Are we not interested in the cosmos any more? Are we today really hopelessly huddled in our own little circle? Is it not important, precisely today, to pray with the whole of creation?

But of course our right relationship to the created world is not primarily a matter of our bodily response to rhythms of sun and moon. Above all, it concerns our living on and from the earth. As Ratzinger emphasizes, the creation account in Genesis portrays humankind as originating from “God’s good earth.” He helpfully contrasts this account to the Babylonian story it is opposing itself to. According to the Babylonian Enuma Elish, the earth and humanity originate from the body and blood of the sinister dragon slain by the just god Marduk. According to Genesis, on the contrary, the earth and its inhabitants are created by God from nothing and recognized by God to be good.

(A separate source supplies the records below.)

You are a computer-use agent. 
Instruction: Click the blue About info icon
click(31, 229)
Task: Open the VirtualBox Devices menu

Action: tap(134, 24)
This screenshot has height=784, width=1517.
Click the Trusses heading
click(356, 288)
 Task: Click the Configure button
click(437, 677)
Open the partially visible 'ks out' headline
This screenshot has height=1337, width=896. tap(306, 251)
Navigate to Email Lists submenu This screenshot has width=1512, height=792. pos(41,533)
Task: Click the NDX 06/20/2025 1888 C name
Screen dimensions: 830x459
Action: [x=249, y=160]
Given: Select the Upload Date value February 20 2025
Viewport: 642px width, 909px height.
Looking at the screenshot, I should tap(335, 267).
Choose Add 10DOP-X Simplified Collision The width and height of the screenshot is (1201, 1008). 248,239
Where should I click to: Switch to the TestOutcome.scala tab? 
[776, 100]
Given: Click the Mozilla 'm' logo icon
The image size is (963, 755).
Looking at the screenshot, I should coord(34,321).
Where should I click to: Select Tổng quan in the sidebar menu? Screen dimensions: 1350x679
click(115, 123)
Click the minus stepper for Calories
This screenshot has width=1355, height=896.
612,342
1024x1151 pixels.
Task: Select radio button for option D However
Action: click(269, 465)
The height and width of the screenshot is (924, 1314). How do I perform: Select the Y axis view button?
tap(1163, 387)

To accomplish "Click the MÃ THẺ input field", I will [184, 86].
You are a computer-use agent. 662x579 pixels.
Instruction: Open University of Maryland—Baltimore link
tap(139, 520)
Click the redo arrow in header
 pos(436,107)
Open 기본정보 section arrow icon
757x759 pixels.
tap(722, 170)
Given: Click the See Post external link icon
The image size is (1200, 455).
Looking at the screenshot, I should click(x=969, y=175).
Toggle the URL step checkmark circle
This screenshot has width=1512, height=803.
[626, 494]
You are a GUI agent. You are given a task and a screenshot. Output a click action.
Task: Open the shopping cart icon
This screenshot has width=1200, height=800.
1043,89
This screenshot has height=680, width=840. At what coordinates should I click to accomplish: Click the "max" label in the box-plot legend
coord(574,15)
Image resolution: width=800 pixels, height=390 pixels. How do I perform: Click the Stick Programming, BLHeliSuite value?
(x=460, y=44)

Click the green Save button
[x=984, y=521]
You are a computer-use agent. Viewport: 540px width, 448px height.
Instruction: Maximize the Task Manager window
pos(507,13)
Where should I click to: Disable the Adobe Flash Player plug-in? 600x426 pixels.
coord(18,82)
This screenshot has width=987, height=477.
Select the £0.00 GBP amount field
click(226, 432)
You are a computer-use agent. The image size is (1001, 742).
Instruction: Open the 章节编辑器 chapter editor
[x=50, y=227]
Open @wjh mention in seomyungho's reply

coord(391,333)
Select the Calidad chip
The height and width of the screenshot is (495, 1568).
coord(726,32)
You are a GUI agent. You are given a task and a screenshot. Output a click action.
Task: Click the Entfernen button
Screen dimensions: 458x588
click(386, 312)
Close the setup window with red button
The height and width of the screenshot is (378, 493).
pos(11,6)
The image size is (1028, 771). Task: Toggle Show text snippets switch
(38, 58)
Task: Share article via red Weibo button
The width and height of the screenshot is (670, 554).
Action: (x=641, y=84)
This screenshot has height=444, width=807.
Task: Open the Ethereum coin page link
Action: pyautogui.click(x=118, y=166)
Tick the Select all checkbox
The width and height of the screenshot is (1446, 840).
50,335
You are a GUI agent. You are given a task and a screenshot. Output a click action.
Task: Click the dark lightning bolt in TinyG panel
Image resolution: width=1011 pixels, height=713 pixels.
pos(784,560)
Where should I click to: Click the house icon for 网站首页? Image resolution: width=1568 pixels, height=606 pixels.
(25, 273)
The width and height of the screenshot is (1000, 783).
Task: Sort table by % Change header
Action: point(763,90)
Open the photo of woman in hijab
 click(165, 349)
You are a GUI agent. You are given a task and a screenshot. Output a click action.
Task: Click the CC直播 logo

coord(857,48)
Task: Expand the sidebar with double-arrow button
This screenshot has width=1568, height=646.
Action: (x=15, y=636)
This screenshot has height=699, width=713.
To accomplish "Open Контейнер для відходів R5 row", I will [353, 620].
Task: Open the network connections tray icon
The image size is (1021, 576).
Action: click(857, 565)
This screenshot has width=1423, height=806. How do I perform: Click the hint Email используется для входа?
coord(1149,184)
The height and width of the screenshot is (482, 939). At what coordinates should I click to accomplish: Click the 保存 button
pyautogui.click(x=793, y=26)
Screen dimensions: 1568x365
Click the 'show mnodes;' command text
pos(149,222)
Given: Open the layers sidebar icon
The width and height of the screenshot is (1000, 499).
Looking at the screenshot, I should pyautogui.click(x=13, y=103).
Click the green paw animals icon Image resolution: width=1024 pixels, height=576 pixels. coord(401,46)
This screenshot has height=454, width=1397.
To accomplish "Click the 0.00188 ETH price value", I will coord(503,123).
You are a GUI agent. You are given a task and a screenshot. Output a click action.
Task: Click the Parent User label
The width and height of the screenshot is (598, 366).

Humankind is united by its relationship to the earth: by originating from it, being sustained by its goodness, and returning to it.

It is common today to claim that this “disenchantment” of the earth accomplished by Biblical religion has destroyed reverence for nature, and the injunction in Genesis 1.28 to “subdue the earth” has led to our culture and economy of utilitarian exploitation. Ratzinger shows convincingly that these dire outcomes result, on the contrary, from modern rejections of core elements in the creation teaching. The model for subduing the earth is given in these terms: humanity has the responsibility to “till it and keep it” (Genesis 2.15). This is a model of good agrarian tending, not of exploiting to the breaking point the productive possibilities of “raw materials.” Ratzinger emphasizes that “the world is to be used for what it is capable of and for what it is called to, but not for what goes against it.”